However, different starting words will take different times because:
- candidate words are only those which come alphabetically after the starting word, so words later in the dictionary will be faster because only words which are after this one are posibble candidate words in the search tree.
- different starting words can more rapidly prune the search space, meaning that there are fewer possible candidate words in the search tree
i <- 3666 # 'jumby'
filter_words(
word_idx = i,
remaining_idx = seq.int(i+1L, length(words))
)
#> jumby pling treck vozhd waqfs
Search the entire space of five-word sets
I’ve run this sequentially in a for loop and it took about 8 hours to find the word sets.
for (i in seq_along(words)) {
filter_words(
word_idx = i,
remaining_idx = seq.int(i+1L, length(words))
)
}
bemix clunk grypt vozhd waqfs
bling jumpy treck vozhd waqfs
blunk cimex grypt vozhd waqfs
brick glent jumpy vozhd waqfs
brung cylix kempt vozhd waqfs
brung kempt vozhd waqfs xylic
chunk fjord gymps vibex waltz
clipt jumby kreng vozhd waqfs
fjord gucks nymph vibex waltz
glent jumby prick vozhd waqfs
jumby pling treck vozhd waqfs

** Available data **
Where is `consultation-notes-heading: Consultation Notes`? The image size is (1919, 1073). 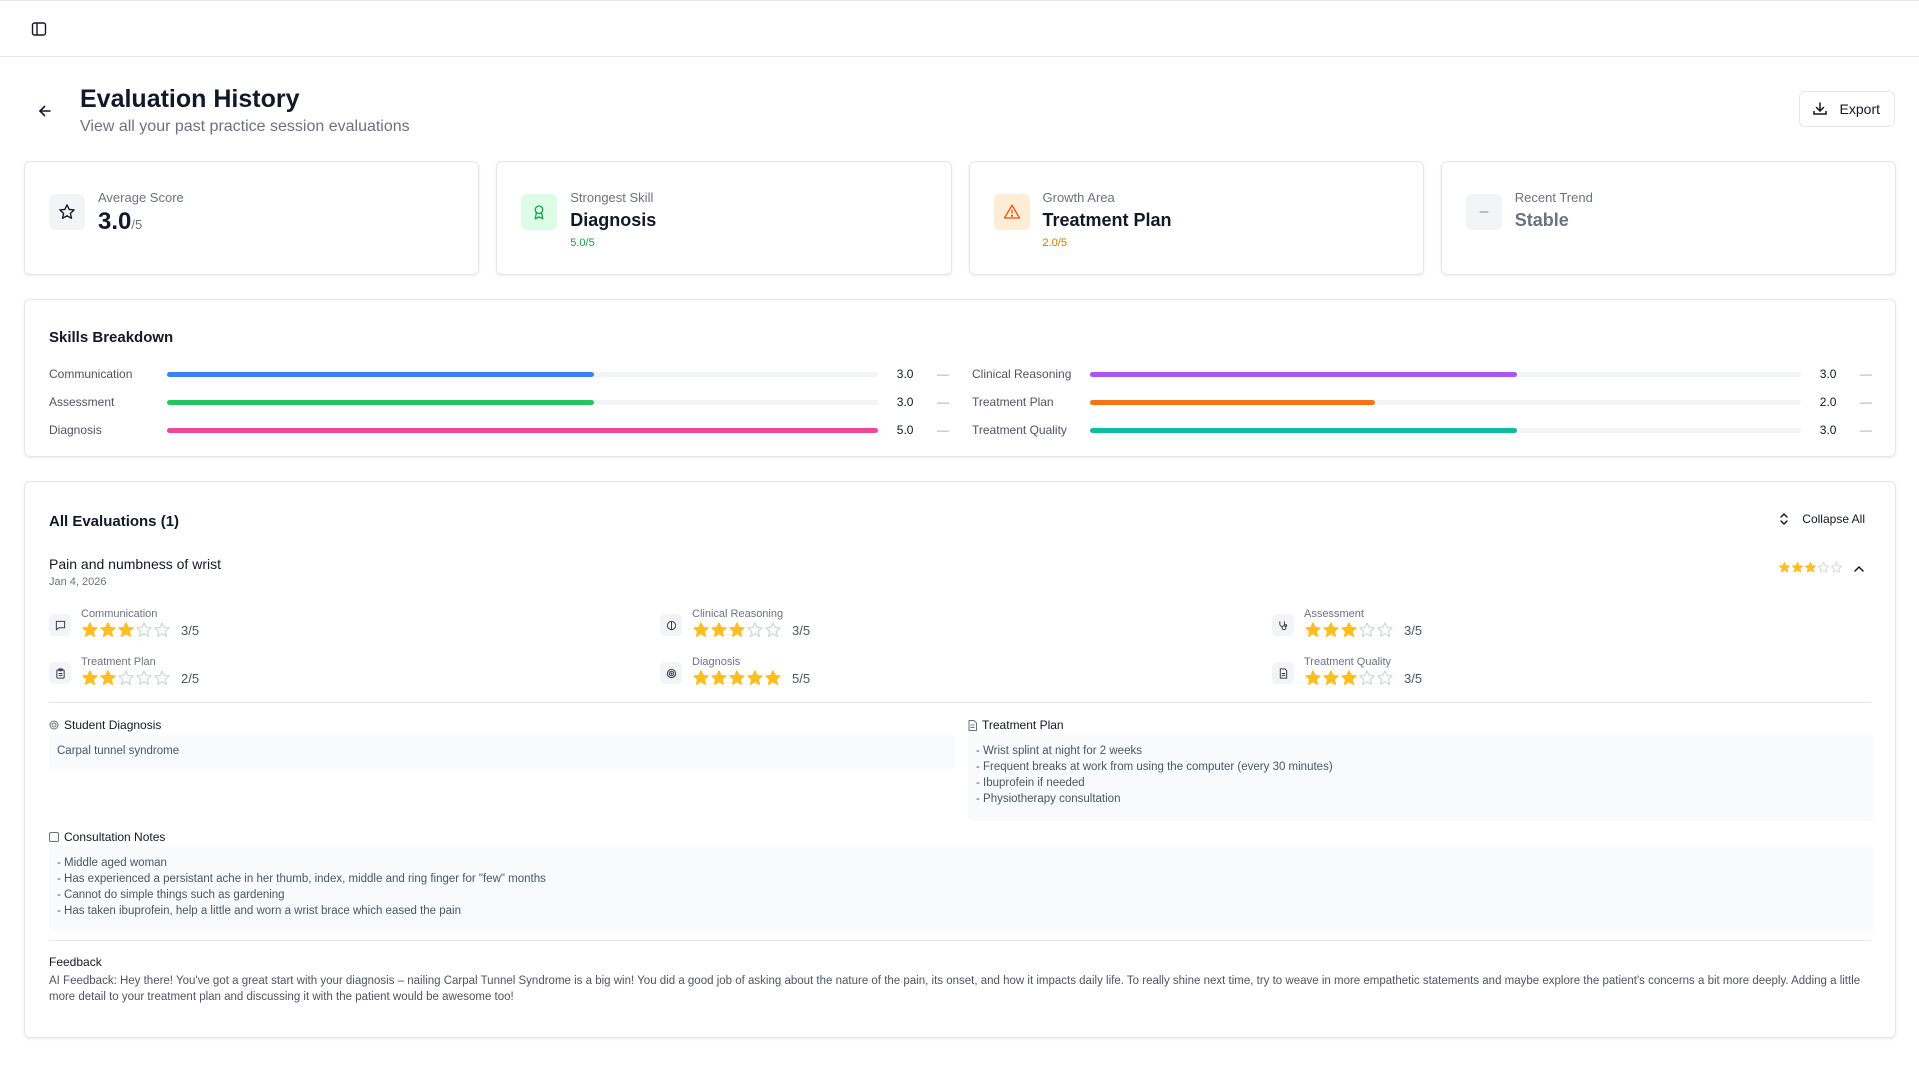 consultation-notes-heading: Consultation Notes is located at coordinates (107, 837). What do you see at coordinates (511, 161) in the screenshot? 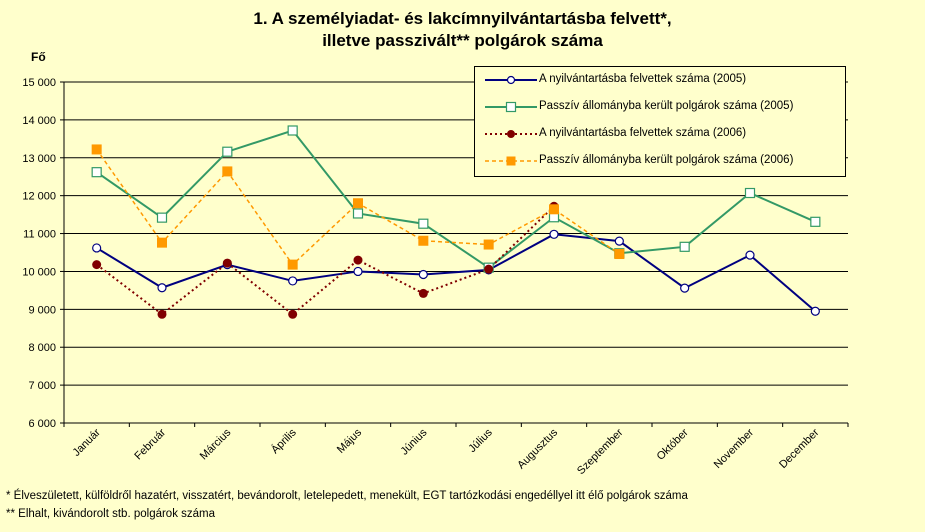
I see `legend-swatch-passziv-2006` at bounding box center [511, 161]. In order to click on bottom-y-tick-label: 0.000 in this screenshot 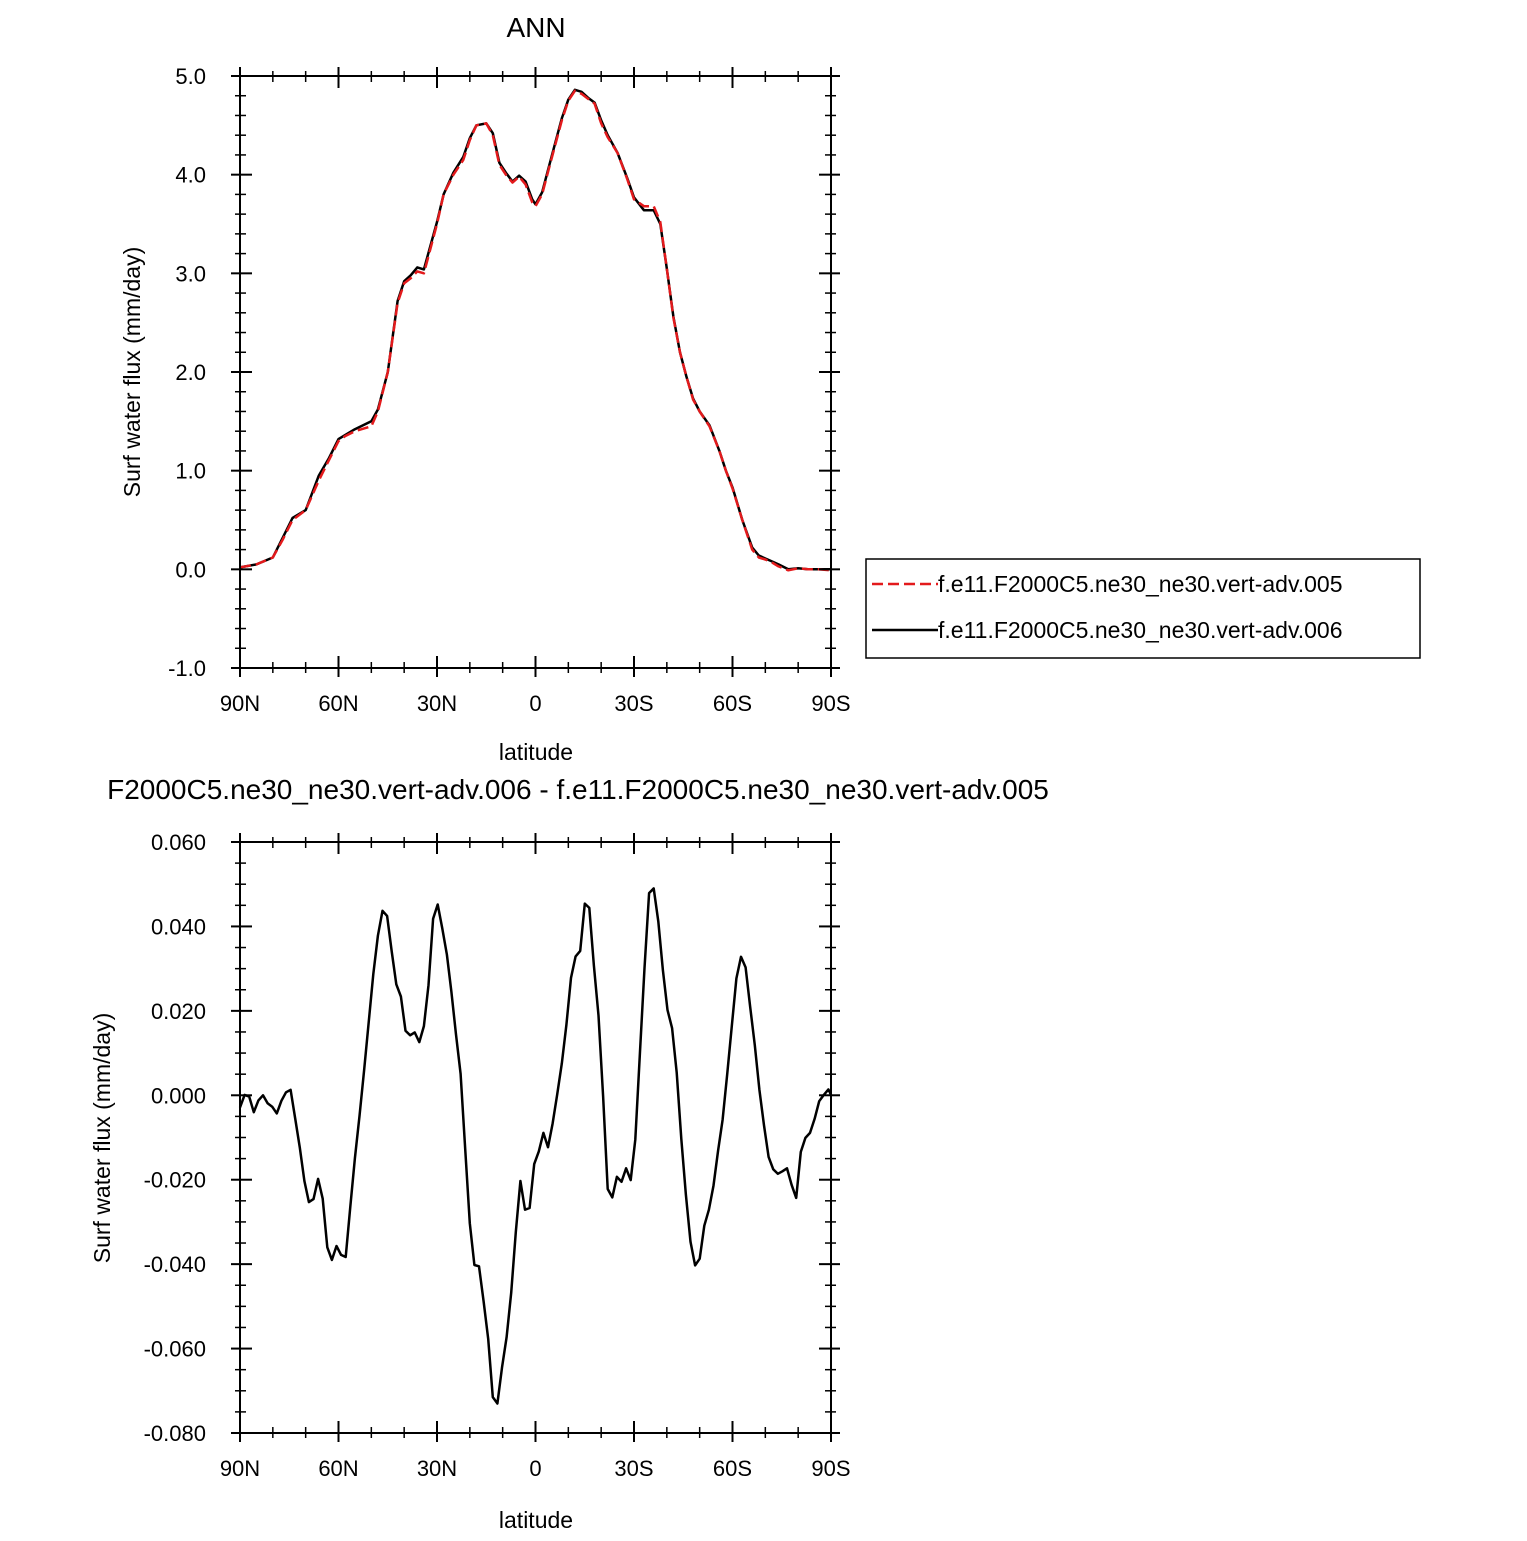, I will do `click(178, 1096)`.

** Exercise details **
Translate this sentence from the text excerpt on five-word sets into Spanish: "I’ve run this sequentially in a for loop and it took about 8 hours to find the word sets."

** Solution to the problem **
Lo he ejecutado de forma secuencial en un bucle for y tardó unas 8 horas en encontrar los conjuntos de palabras.